English and American Literature
Students who earn or enter the program with an M.A. in English are eligible to apply for a teaching associateship in the English department. During the academic year, graduate students teach General Education introductory literature courses such as: Man and Woman in Literature, Society and Literature, The American Experience. Class size is approximately 35 students, and instructors have considerable latitude in designing their own syllabi within the General-Education guidelines. Students are also eligible to teach courses through the Department of Continuing Education which offers courses during Winter Session (January), Summer Session (June-July/Jul-August) and in the evenings during the academic terms. Courses available through Continuing Education indluce: Major British Writers, Film and Literature, Studies in Modern Fiction, Advanced Expository Writing, Science Fiction and the Imagination, as well as regular General Education offerings. The Director of Graduate Studies is responsible for making all teaching appointments in English. Appointments, as in the Writing Program, are by application.
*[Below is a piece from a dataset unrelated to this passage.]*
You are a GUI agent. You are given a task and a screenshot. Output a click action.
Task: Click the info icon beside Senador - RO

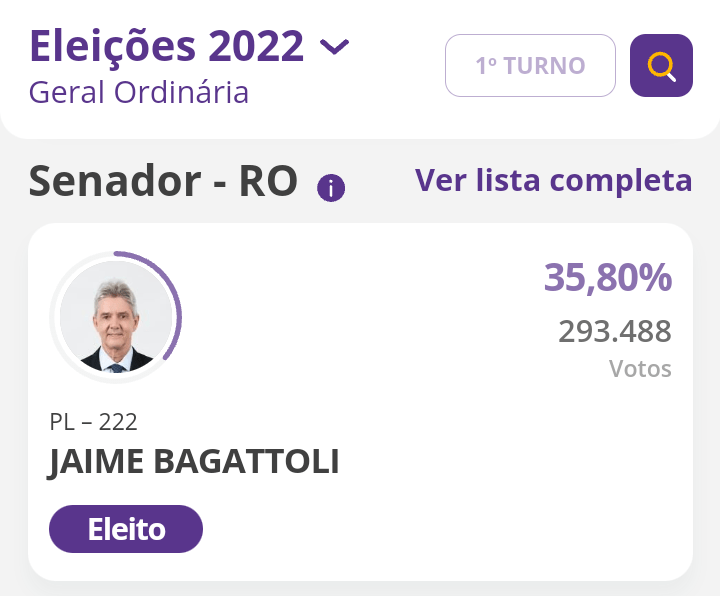pyautogui.click(x=331, y=188)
One of the special features of our graduate program is its attention to pedagogical practice and training. Graduate students leave our program as well-trained, experienced, and sophisticated professional instructors of literature and composition. They receive consistent and on-going contact with faculty mentors and teachers, and they are regularly evaluated on the teaching skills they are learning in the program. Entering graduate students who have been awarded a TO in the Writing Program meet for a one-week, intensive training session before the semester begins each fall. They are provided with a program syllabus which they can follow outright or adapt to their own uses.
Throughout the academic year, TOs in the Writing Program meet in a bi-weekly Course Directors' Group led by one of the faculty or staff specialists in Composition and Rhetoric. These small groups provide an on-going space in which to discuss assignments, classroom challenges, problem students, pedagogical practice and theory, and anything else pertaining to student teaching. The faculty or staff group leader visits the student's classroom once each semester and writes a report about the student's teaching. This report is kept on file and frequently used when students enter the job market. English Department literature TOs also meet in a General Education Course Directors' Group led bya faculty member in English and devoted specifically to issues faced in the multicultural classroom. Meeting once a month, this group also discusses syllabi choices, specific assignments, and the challenges posed by a non-English cohort in a literature class. Faculty group leaders visit each student's class once a semester and produce a teaching evaluation that goes in the student's graduate file.
RAs are offered in the journal The Sidney Journal and The Journal of English Literary Renaissance.
A full TO is considered a two-course load per year (one course each semester) and earns approximately $14,516 and a tuition and fee waiver. Half TAs and RAs also carry a tuition and fee waiver.